After dealing with this mess of a database inquiry, I’m left with a ton of texts. These texts contain solve times, trash talk, and oftentimes solve time typo corrections.

In brief, I end up using the python re package (ReGex) to filter texts that only contain solve times (i.e., #:## format). If multiple times are sent from the same person within a single day, I assume the most recent one is the correct time and use that one.

results = re.findall("\d:\d\d", text)

After I filter the banter texts from solve times, I store all of these texts in a Score class, with text, solver, and date information.

Analyzing & Exporting Data

Analysis portion of the code

After a bit more organization and time filtering, I’m left with raw data that I can analyze. I’m particularly interested in the effect of time of day on solves, so I keep close track of that. At the moment, the program finds placements, average solve wins/losses, average win/loss time of day, and averages of solves by weekdays.

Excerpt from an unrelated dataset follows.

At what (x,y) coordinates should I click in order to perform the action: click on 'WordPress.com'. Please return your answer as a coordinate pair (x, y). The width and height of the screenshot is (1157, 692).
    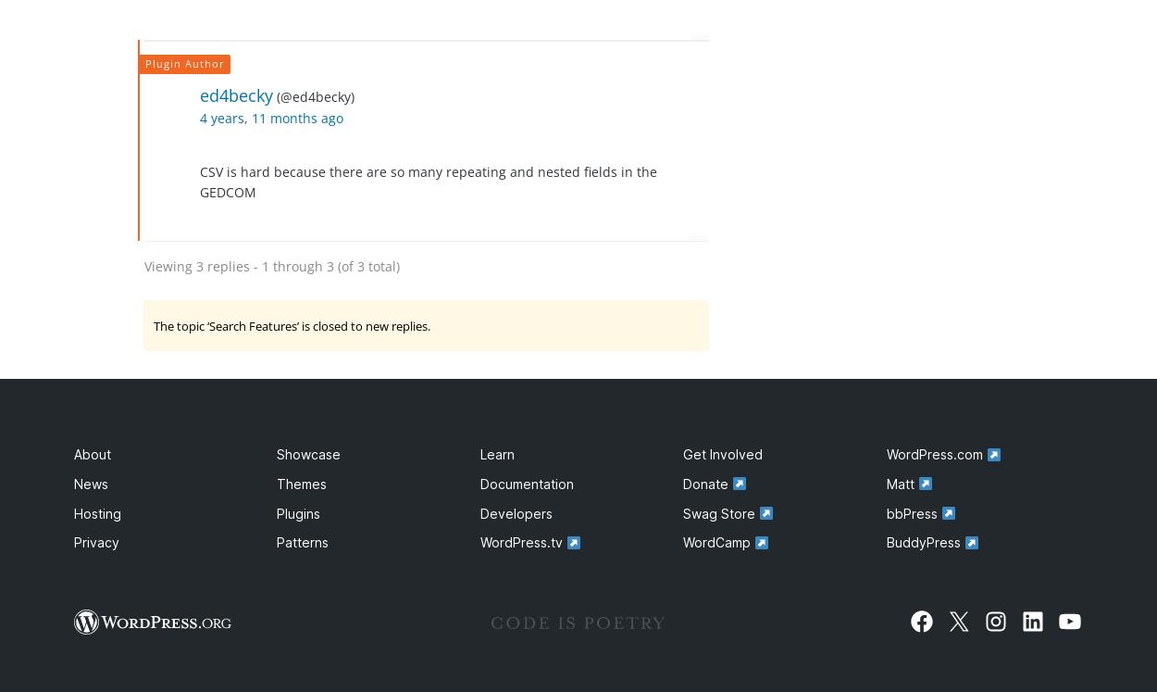
    Looking at the image, I should click on (884, 453).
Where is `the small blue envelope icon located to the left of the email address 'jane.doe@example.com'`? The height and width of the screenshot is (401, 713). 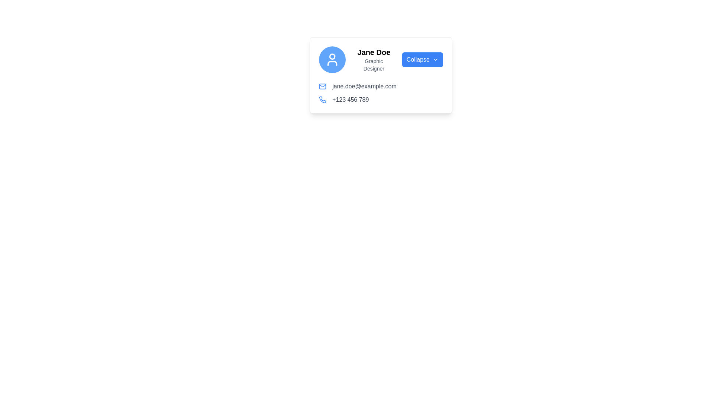 the small blue envelope icon located to the left of the email address 'jane.doe@example.com' is located at coordinates (322, 86).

Lastly, I export using the data using the csv package. So far, I’ve just been visualizing these data with GraphPad, but one day I may try to create a R script that will generate these graphs for me automatically.

Terminal output

For now, the code I wrote to use extract and analyze times can be found at my GitHub page below:

GitHub - JacobBumgarner/Daily_Mini_Analysis: A short python script written to scrape iOS text messages for crossword solve times.

See some of the other results below!

Saturdays are clearly our slowest days — the puzzles are much harder then.

Solves across the month and averaged by weekday.

It doesn’t seem like there’s a clear effect of time-of-day on the solves, but maybe when I add more data, some trend may appear.

Solve speed/time of solve for all players

Disclaimer: I am in no way affiliated with the NYT. Thanks for reading!